INTERVIEW

DEBRA LECHNER

Associate Vice President of the Customer Insight Service Group
Farmers Group, Inc.

Farmers Group has 15,000 exclusive insurance agents across the country with whom it partners to manage all consumer-facing touchpoints. Since the agents are independent contractors, Debra Lechner—Assistant Vice President of Marketing—says the challenges they face with regard to local marketing can be quite unique.

Because of the way Farmers Group is structured, nearly all of its local advertising is considered cooperative. Two years ago, Lechner says Farmers put together a subscription-based marketing strategy package that agents can use, and they sign up for 12 months at a time. It is a turnkey package that includes different types of advertising that run on their behalf.

“Every agent in the local market is offered this package at the same time so that we can run the media in a cooperative way,” she says. “Agents have a combination of direct mail, an online website branded with the Farmers brand and their own location, as well as radio, television, online advertising through vendors and sponsorships.”

With social media, Farmers has lots of corporate initiatives and also asks agents to participate through their own Facebook pages. Agents have the opportunity to purchase Facebook pages that are managed by an outside company to ensure compliance with corporate and industry standards. Typically, social media addresses big initiatives that are happening for the brand, and Farmers provides the agents with content to post on their pages.

In comparing cost-to-benefit models, Lechner says they look at traditional media in terms of impressions for the consumers and where they view or consume the media. Direct mail can be tracked and matched back to whether certain policies have sold, and online media is tracked via click-through rates. For sponsorships, she says the company uses a tool to determine whether or not the cost of the sponsorship is appropriate based on the number and types of consumers who participate.

“We have a lot of single pieces of data that come through in a number of ways, but we don’t have a dashboard, so everything is gathered and interpreted manually, and that can be a challenge because it’s harder to analyze,” she says. “Because of the way we are structured, any lag time tends to happen on the opposite end; we can see results sooner for programs that we’re running, but then we have to roll them into a scorecard and distribute them to the agents.”

Lechner says the company is satisfied with the relationships it has with its agents, and it has employee representatives in place to act as liaisons with the agents to gather feedback about what they like and don’t like, as well as suggestions for improvement. The company then works with them on what makes sense from both a cost and impressions perspective.

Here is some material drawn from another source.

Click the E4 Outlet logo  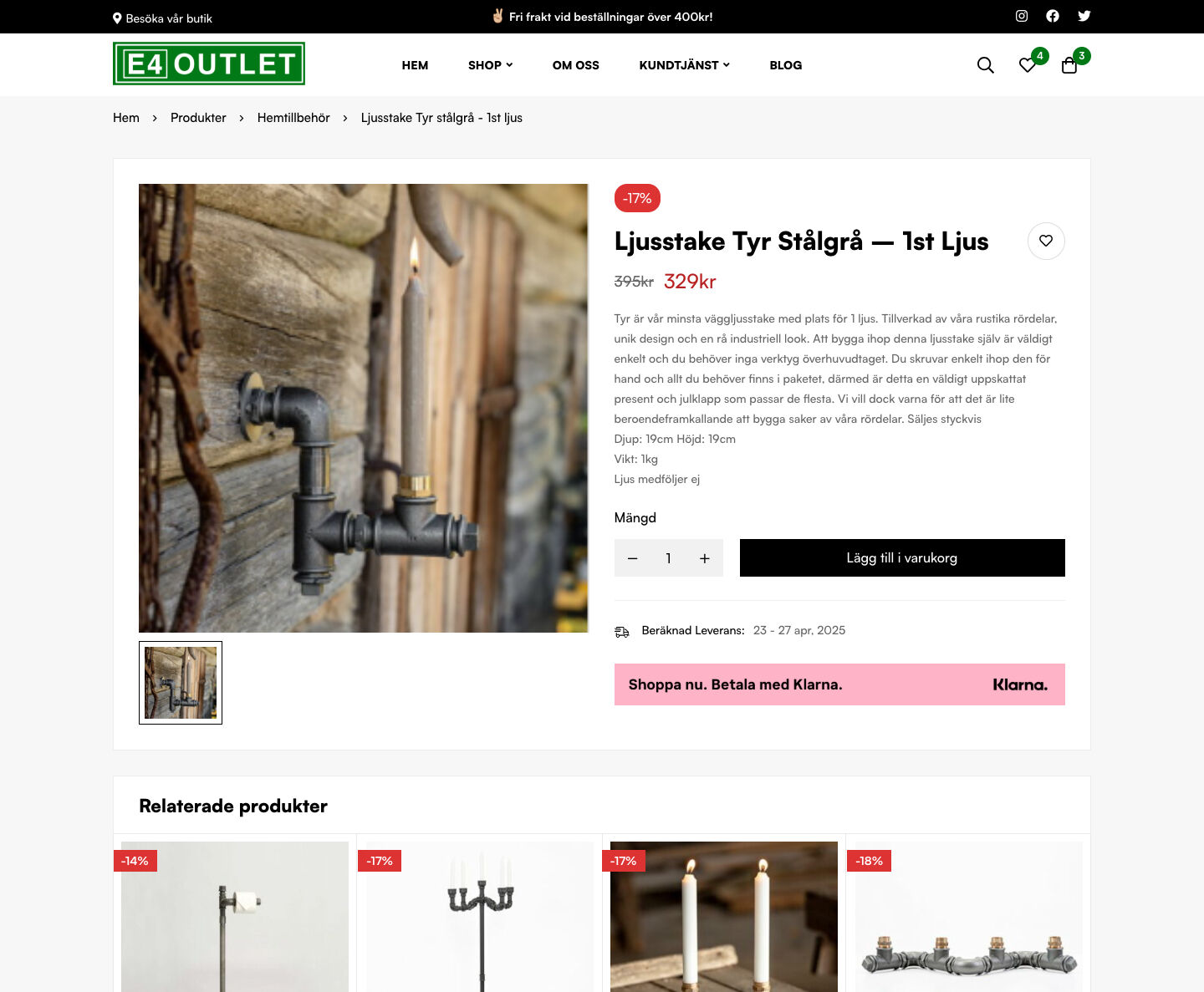[209, 64]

In terms of challenges they have faced, Lechner says that having a good relationship with their agents in the field and being able to get their cooperation for a given initiative while showing them what the ROI looks like has been a struggle. However, the company has developed some best practices.

“Having local executives being highly engaged in the process and getting them to have a smaller group of agents participate in helping to structure the plans they’d like to see in their local markets has been really helpful,” she says. “When we develop those things together, the agents can help us to sell them to the other agents in the field. However, even when agents identify things that they feel are important—such as events—we often have a difficult time getting them to participate due to the time, date, etc.”

With respect to mobile, Lechner says the company hasn’t made great strides due to the expense involved; the price is often too high for a local cooperative to pay for.

“Mobile is important, and we need to be able to deliver mobile from both the consumer and agent perspective, but it’s still too expensive for a local play; you have to buy more nationally in order to bring the price down,” she says. “We’ve done some good work this year, but it’s a work in progress.”